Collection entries
- - - - -

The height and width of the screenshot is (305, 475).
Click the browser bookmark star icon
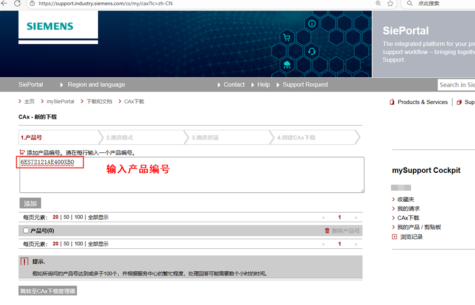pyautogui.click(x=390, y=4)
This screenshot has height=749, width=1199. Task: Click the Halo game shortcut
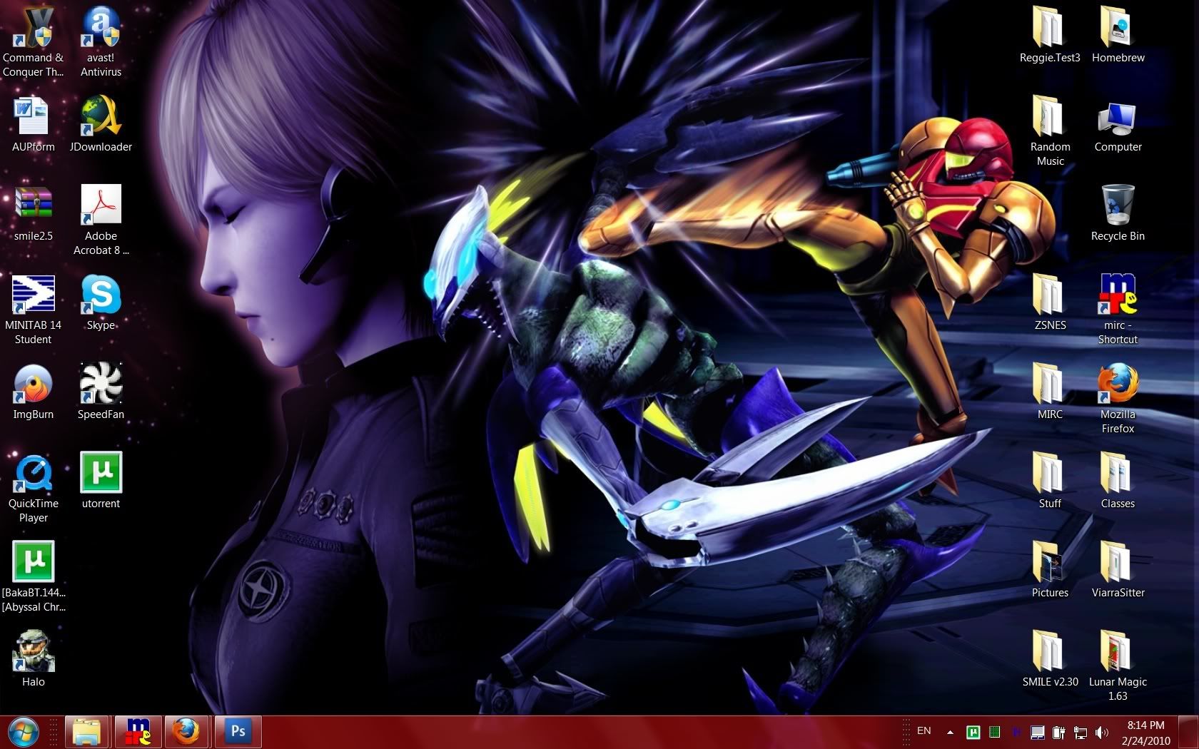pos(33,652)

- - - - -

*PROBLEM TO WORK ON*. Repeat all the records above exactly, leaving out any pictures.

*TASK RESULT*.
The height and width of the screenshot is (305, 475).
Click the browser bookmark star icon
pyautogui.click(x=390, y=4)
This screenshot has height=749, width=1199. Task: Click the Halo game shortcut
pos(33,652)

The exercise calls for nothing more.